Артист из меня не выйдет — таланта не хватает. Хорошо бы хоть Саулюс стал артистом — сейчас мне кажется, что лучше всего тем, для кого жизнь — это сцена, а сцена — это жизнь… Если по-честному, то я частенько заговариваюсь. Наверно, главный мой враг — это я сам — верьте не верьте, а так мне иногда кажется. А может, я, правда, псих?..

Саулюс снова листает мои учебники.

Мама сидит за столом, уставившись на свои руки, и мне кажется, что с каждым приходом сюда ей все трудней стронуться с места, пройтись по комнате, прибрать у нас. Она здесь — гость. Только гость, а гостю не с руки хозяйничать в чужом доме.

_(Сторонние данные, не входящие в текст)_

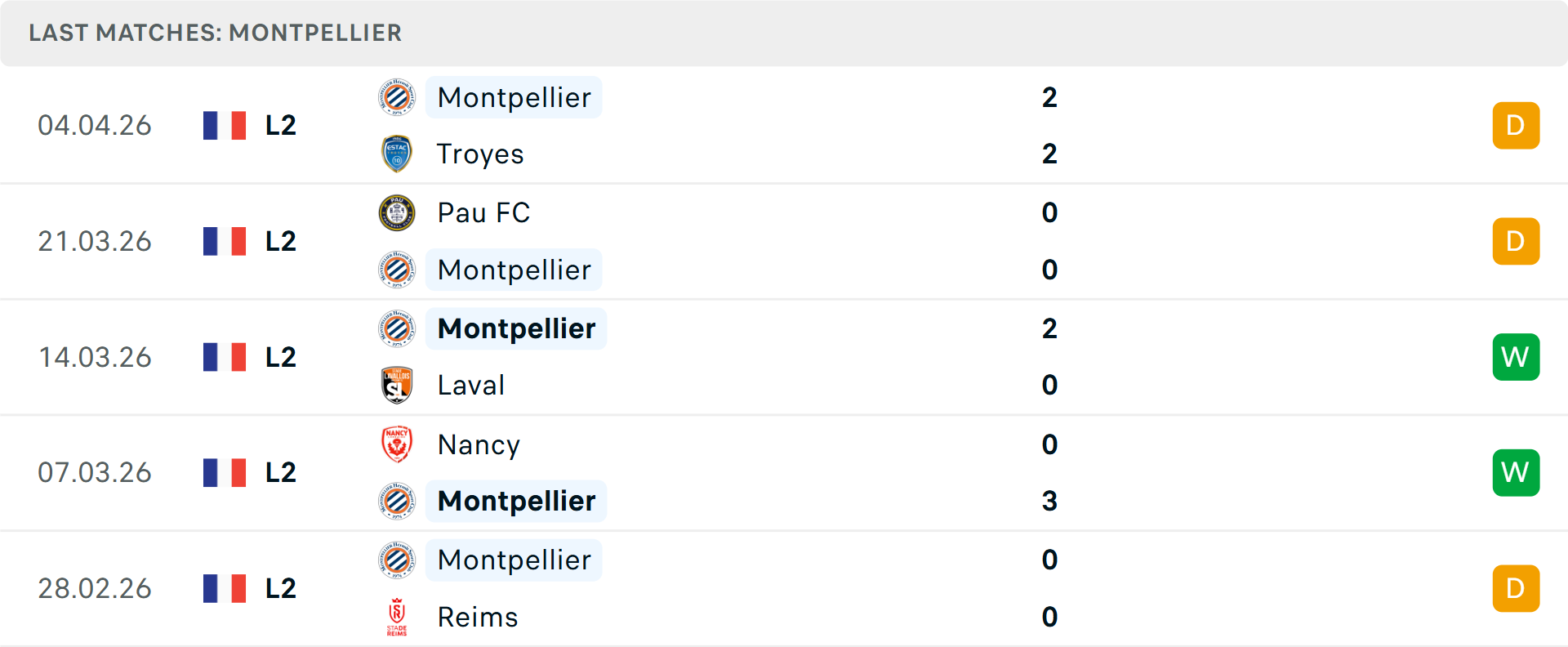1568x647 pixels.
Task: Click the Montpellier crest in the Reims match row
Action: [x=397, y=560]
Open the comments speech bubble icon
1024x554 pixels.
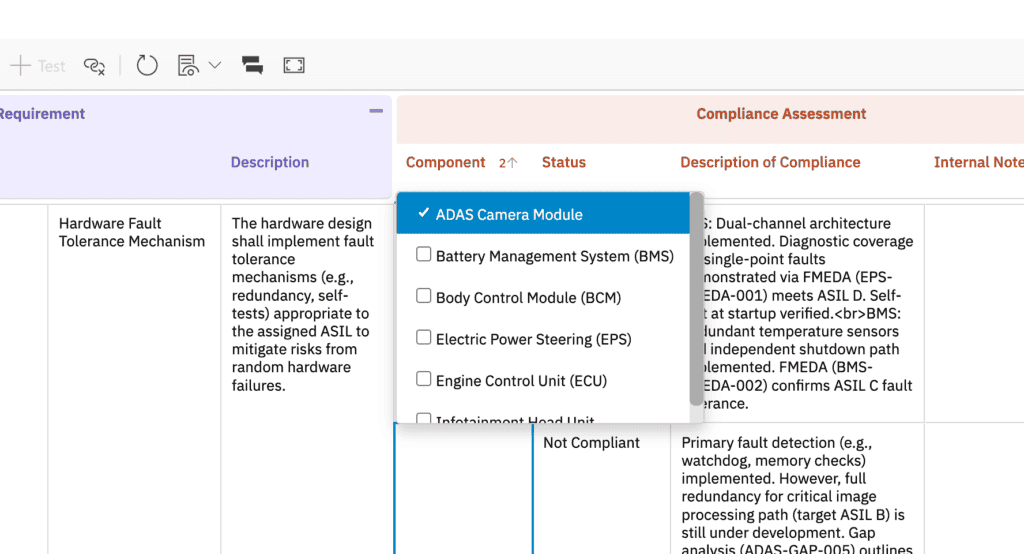click(252, 65)
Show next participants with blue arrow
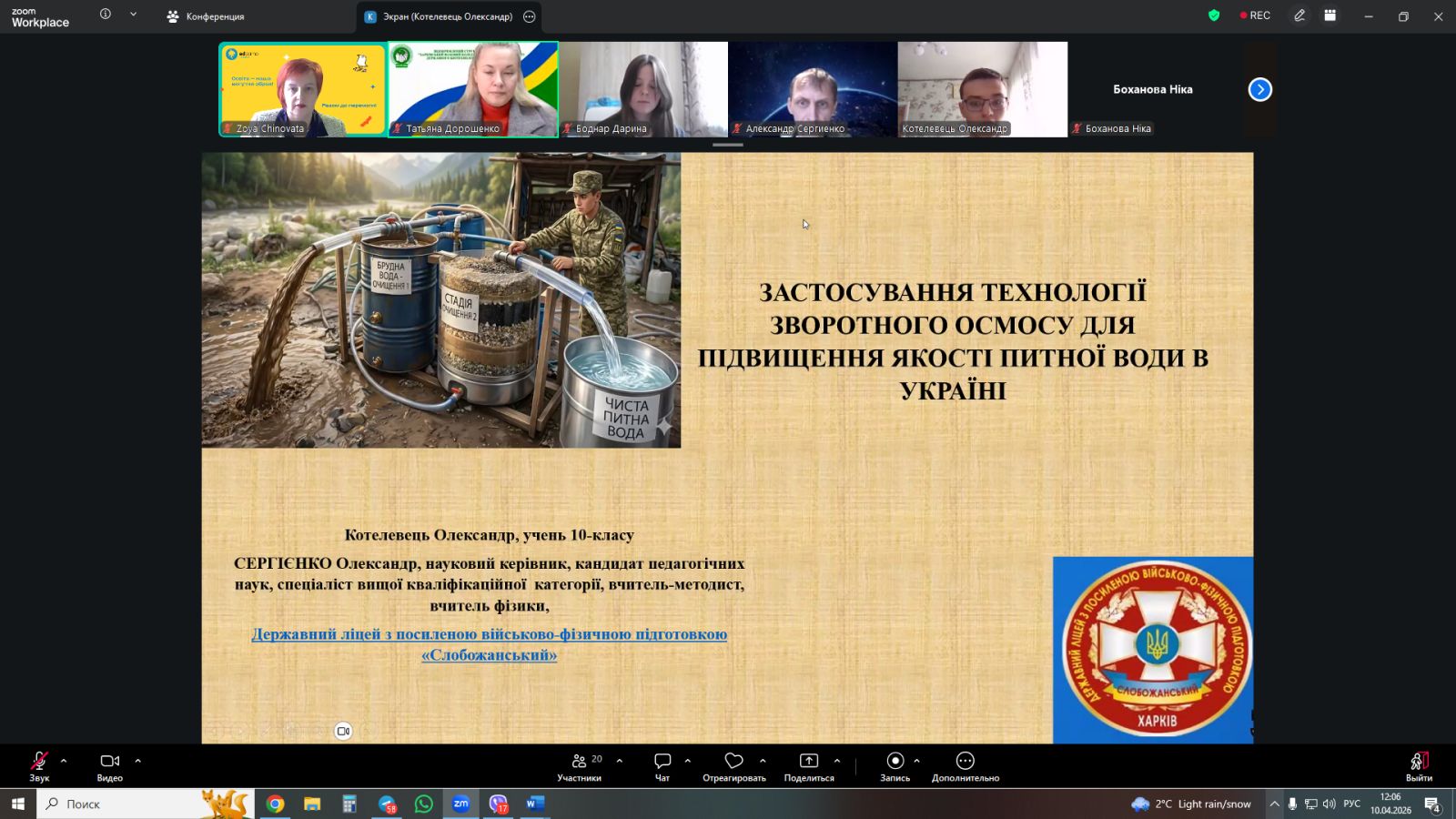This screenshot has width=1456, height=819. (x=1259, y=89)
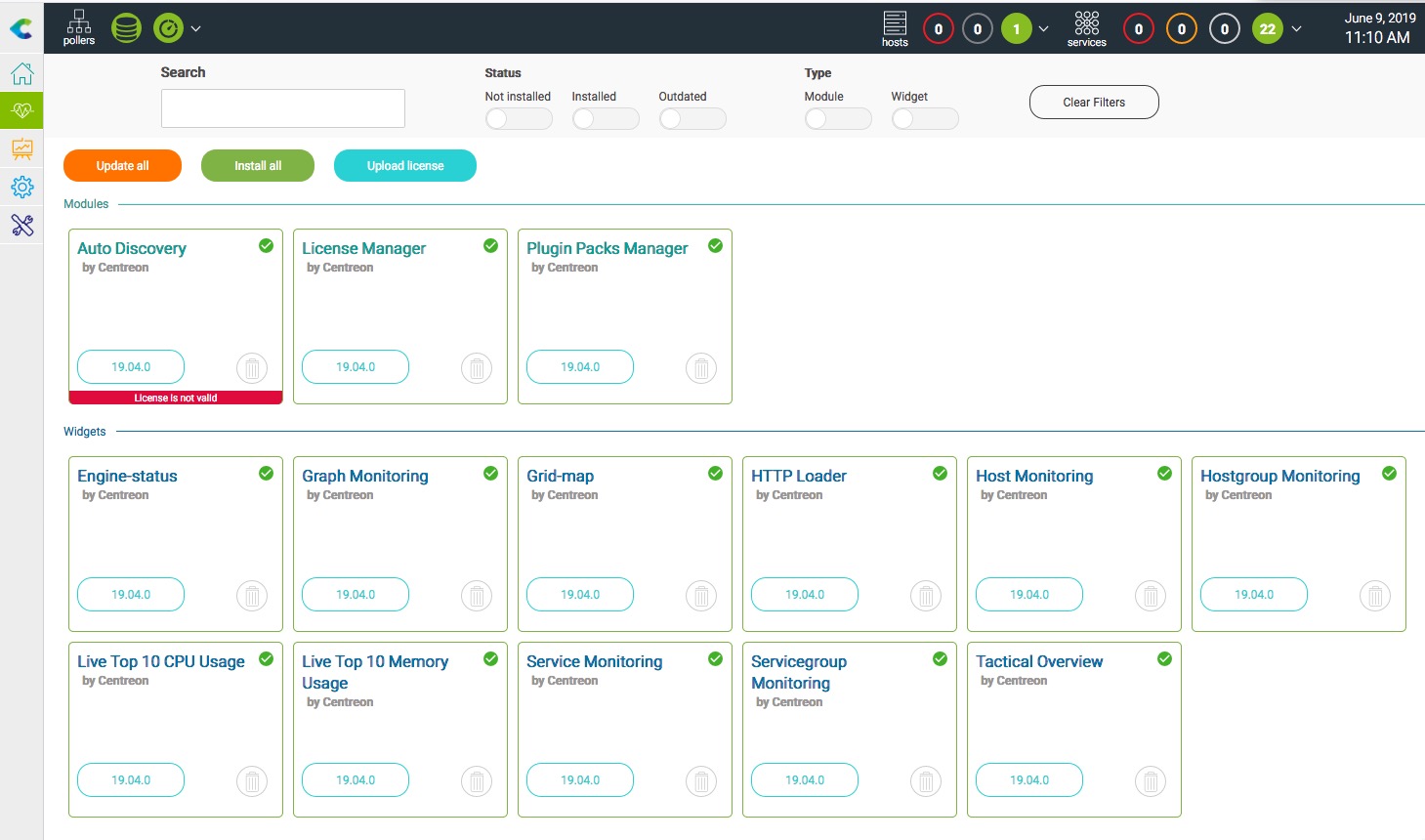Open the Monitoring heartbeat sidebar icon
The image size is (1425, 840).
21,111
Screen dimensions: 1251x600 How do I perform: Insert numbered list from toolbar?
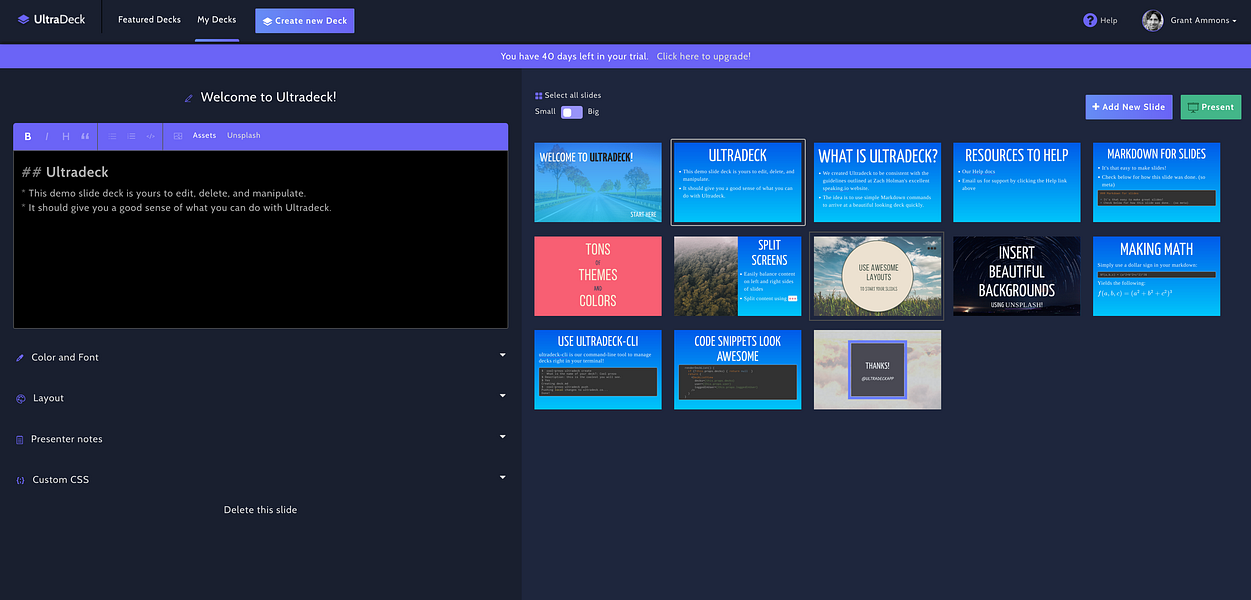click(x=131, y=136)
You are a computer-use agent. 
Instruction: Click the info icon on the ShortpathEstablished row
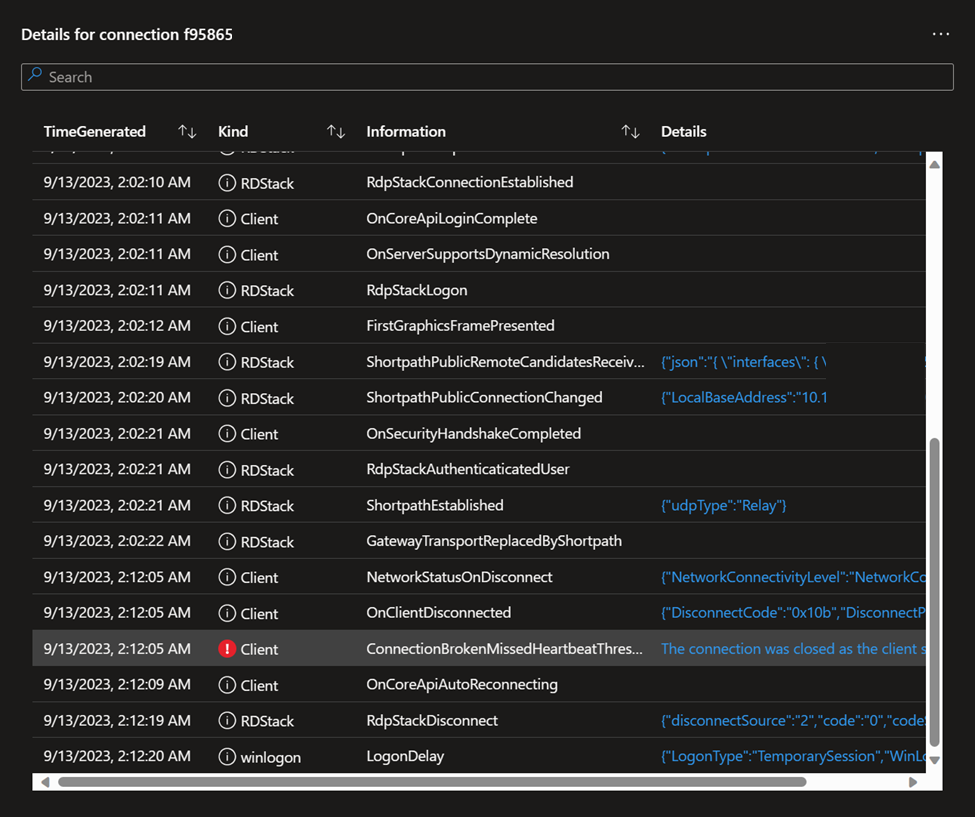(x=226, y=505)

— В четверг открылась моя выставка, — наконец говорит она.

— Да?

— Не знал?

— Первый раз слышу.

Читал, конечно, в «Вечерке», но почему-то изображаю, что мне ни до чего нет дела — мол, даже газет в руки не беру…

Мама поднимает голову и смотрит на меня тепло и ласково. Вижу, ей хочется что-то сказать мне, но она молчит. Так и будет молчать. Моя мама похожа на своенравную девчонку. Видно, я в нее… да, в нее… «Трудный у тебя характер», — сказал ей как-то отец. Эту же этикетку он потом и мне приклеил. Папа у меня мастер клеить этикетки.

— Каштаны падают, — говорю я, подойдя к окну.


В ванной шумит вода.

Мама нашла две мои грязные рубашки, кучу носовых платков, носков и стирает. Нет, я не просил ее. Я даже умолял этого не делать.

— Видишь, Саулюс?

Я беру с полки мартышку, завожу ключиком и ставлю на стол. Мартышка смешно подпрыгивает, вертит хвостом. Совсем как живая.

— Нравится?

Купил я эту мартышку давно и спрятал за книгами, чтоб отец не увидел и не прицепился: «Сколько стоит? Откуда деньги взял?» Ему-то ведь не скажешь, что неделю обходился без обеда. Да и не хотелось мне. Честно, не хотелось этой тухлой капусты и остывших безвкусных сосисок.

— Возьми, Саулюс. Это тебе.

— Спасибо, — говорит он. — Теперь у меня две будут.

— Две?

— Дядя Повилас подарил. Только побольше. Во-он такую. Тоже заводная.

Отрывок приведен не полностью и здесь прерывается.